Anup Malani’s and Frank Pasquale’s after-the-jump colloquy on the role of markets versus regulation provides a nice introduction to Tim Greaney’s chapter on “Competition Policy and Organizational Fragmentation in Health Care.” Greaney’s chapter engages that dichotomy, focusing on regulated markets, i.e., antitrust policy and its failure to reduce fragmentation. Greaney opens by acknowledging the myriad market imperfections that impede health care delivery (I’d add to Frank’s cannon of literature on this topic, Kenneth Arrow’s classic 1963 essay, “Uncertainty and the Welfare Economics of Medical Care.”) and offers the perhaps counterintuitive suggestion that market forces, deregulation, and sensible antitrust enforcement could reduce fragmentation. By design, managed care aimed to address some of the most notable flaws in health care markets, including agency issues, information deficits, and moral hazard. Greaney observes that managed care was, for a time, moving promisingly in the direction of efficient, quality-enhancing consolidation. Seemingly in support, regulators favored integration and generally rebuffed providers’ antitrust challenges to managed care companies, concluding that local health insurance markets were competitive and lacked significant barriers to entry.
But the managed care backlash, combined with regulators’ failure to appreciate unique conditions in health care markets, and the distorting effects of other, health care-specific regulations, halted the move toward integration. On the first point, Greaney observes courts’ “consistent failure to adapt legal analysis to the peculiar economics of competition in the health care sector,” instead “adopting plain vanilla, Chicago school assumptions about markets,” with the result of courts defining extraordinarily large geographic markets, ignoring heterogeneity of demand, and failing to consider consumers’ differing preferences for travel. (I am reminded of one of my favorite, for pure reading pleasure if not principled analysis, antitrust opinions, Marshfield Clinic, in which Judge Posner rebuffs the plaintiffs’ suggested “dizzying series of concentric circles,” sending the court on “a hunt for the snark of delusive exactness,” rather than simply relying on county borders to define the relevant geographic market.) Adding to the problem, antitrust regulators, spurred, Greaney suggests, by providers’ and consumers’ growing unease with managed care practices, began to question the very premise of managed care competition — that “vigorous bargaining” by managed care organizations would pressure providers to reorganize themselves and adopt more cost-efficient, integrated arrangements. Finally, an overlay of other regulations, including the federal anti-kickback and Stark laws, state certificate of need laws, and remnants of the corporate practice of medicine doctrine, erected additional barriers to “efficiency-enhancing cooperation among rivals.”
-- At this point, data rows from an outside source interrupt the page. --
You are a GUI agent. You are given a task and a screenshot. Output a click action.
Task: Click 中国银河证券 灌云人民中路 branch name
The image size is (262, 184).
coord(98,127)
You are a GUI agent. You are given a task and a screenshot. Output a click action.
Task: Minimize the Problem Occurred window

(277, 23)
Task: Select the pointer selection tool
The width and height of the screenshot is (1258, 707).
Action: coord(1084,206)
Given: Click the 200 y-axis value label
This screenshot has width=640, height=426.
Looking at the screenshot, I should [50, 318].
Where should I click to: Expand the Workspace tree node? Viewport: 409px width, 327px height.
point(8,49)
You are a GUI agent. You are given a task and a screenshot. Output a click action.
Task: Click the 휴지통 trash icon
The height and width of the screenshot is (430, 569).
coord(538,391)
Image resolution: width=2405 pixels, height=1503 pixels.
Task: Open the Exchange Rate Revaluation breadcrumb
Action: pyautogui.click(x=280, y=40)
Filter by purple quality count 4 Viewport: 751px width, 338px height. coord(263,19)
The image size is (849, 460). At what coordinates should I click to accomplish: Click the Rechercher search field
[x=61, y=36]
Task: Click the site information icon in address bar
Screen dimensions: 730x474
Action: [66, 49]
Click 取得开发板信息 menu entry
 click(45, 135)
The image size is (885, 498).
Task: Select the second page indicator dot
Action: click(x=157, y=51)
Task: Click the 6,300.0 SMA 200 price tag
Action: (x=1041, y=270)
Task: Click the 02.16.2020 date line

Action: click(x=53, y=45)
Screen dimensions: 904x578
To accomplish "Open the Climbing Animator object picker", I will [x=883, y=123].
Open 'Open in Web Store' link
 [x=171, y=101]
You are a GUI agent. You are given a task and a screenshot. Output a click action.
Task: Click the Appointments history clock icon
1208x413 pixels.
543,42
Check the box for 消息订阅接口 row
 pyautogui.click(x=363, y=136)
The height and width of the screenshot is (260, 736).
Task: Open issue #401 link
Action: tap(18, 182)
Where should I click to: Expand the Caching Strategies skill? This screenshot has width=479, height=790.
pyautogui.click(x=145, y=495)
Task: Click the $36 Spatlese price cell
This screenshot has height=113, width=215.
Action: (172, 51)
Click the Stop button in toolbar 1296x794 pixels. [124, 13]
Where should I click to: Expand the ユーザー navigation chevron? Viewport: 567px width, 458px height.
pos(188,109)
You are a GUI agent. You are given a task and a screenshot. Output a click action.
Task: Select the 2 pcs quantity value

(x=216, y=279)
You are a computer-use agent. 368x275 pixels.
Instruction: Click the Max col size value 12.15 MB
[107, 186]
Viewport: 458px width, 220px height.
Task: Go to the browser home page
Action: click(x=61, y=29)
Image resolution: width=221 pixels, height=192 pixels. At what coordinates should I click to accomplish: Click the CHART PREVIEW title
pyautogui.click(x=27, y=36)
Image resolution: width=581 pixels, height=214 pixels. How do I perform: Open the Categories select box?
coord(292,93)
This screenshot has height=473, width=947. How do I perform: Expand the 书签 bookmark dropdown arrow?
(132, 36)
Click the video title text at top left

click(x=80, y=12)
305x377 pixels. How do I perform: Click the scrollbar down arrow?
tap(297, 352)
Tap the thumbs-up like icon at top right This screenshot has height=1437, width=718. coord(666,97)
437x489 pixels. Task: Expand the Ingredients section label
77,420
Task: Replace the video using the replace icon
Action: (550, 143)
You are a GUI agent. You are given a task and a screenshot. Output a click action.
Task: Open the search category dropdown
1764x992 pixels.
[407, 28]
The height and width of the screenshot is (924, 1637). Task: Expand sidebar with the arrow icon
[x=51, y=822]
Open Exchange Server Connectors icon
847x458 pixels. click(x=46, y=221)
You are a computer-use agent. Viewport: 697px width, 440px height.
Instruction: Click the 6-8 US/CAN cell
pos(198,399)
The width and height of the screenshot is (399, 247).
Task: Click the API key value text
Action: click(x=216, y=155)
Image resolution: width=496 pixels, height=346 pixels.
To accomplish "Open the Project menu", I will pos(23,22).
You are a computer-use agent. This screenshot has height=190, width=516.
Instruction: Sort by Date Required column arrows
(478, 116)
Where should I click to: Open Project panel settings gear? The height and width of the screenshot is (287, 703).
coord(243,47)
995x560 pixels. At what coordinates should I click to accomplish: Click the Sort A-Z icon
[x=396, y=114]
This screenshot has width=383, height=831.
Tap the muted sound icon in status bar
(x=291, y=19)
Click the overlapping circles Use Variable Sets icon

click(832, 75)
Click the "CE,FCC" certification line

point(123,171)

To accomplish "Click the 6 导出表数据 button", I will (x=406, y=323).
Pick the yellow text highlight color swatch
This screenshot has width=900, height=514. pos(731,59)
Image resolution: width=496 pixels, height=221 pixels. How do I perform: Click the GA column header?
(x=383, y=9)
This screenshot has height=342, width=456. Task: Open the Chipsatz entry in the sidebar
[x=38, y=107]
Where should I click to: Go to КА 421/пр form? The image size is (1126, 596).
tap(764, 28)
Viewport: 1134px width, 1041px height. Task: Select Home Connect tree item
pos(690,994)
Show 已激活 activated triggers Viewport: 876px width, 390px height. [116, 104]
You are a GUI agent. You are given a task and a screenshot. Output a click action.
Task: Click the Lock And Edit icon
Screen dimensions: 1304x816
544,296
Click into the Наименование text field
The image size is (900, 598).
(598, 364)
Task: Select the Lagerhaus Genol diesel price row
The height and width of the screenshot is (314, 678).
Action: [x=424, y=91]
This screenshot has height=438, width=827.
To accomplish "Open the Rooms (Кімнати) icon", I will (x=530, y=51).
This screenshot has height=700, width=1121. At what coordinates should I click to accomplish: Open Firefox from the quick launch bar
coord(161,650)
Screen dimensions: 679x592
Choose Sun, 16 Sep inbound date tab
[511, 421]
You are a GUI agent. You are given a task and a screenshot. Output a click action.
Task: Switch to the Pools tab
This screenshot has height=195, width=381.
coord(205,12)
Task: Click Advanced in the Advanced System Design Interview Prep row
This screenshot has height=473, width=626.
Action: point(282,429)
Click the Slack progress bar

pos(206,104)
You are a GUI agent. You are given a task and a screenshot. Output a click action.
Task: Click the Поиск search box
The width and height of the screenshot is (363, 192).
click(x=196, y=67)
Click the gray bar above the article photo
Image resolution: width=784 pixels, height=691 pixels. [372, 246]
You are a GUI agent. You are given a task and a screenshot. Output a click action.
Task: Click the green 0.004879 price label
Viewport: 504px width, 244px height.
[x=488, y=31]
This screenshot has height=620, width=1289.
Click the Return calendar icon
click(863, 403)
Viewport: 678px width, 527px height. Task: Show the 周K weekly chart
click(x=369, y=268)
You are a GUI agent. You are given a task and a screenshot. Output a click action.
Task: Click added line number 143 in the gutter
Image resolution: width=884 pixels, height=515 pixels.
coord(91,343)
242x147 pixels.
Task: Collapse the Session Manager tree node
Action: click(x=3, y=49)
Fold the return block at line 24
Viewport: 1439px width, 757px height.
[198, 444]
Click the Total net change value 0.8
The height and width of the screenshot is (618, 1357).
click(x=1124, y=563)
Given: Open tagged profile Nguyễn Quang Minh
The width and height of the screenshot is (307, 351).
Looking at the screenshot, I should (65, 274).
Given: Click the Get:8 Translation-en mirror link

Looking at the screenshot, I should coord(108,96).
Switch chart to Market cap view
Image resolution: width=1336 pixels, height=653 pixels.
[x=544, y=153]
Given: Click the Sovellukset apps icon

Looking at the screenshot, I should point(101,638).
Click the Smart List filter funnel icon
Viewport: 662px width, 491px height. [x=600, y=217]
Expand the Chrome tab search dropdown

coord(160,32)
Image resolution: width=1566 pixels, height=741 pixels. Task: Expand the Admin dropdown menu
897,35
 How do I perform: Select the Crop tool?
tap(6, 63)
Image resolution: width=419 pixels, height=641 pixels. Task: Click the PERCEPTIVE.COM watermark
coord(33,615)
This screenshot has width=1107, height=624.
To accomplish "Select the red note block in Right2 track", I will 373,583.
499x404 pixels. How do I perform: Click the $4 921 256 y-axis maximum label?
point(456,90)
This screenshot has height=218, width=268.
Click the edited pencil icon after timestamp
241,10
I tend more toward the pro-market, rather than pro-regulatory side of the debate, which is why I’ve always been intrigued by the antitrust paradox (in the lower-case, non-strict Borkian sense) intriguing: If the end is free market competition, how is more government regulation the means? The idea is that the government’s regulatory hand guides and protects the competitive marketplace, unblocking clogs and correcting other flaws or failures in the stream of commerce. If that is an accurate description of antitrust policy, and if we accept the premise that health care markets are inherently flawed, then we should expect antitrust regulation to be omnipresent in the area. But, as Greaney carefully accounts, employing his wealth of knowledge and experience as an academic and prosecutor, health care antitrust policy has been inconsistent and misdirected, leaving unfulfilled the promise of sensibly regulated competition.
With the decline of managed care competition as a strategy to reduce fragmentation, what alternatives remain? The prevailing market-oriented approach of consumer-directed health care (CDHC) offers little hope, Greaney concludes. CDHC simply tosses health care consumers back into the admittedly flawed health care market. While CDHC certainly addresses moral hazard by making patients more cognizant of their spending choices, it does little to address agency, information, and market power problems. Greaney convincingly explains why CDHC will likely not reduce, and may even increase, fragmentation. I had hoped for some rest-easy, promising end to the tale, suggesting how the guiding hand of sensible antitrust policy could enhance the current market and make it all better. Alas, Lewis Carroll’s story did not end happily either, and we are left to hunt for the snark with thimbles, care, forks, and hope.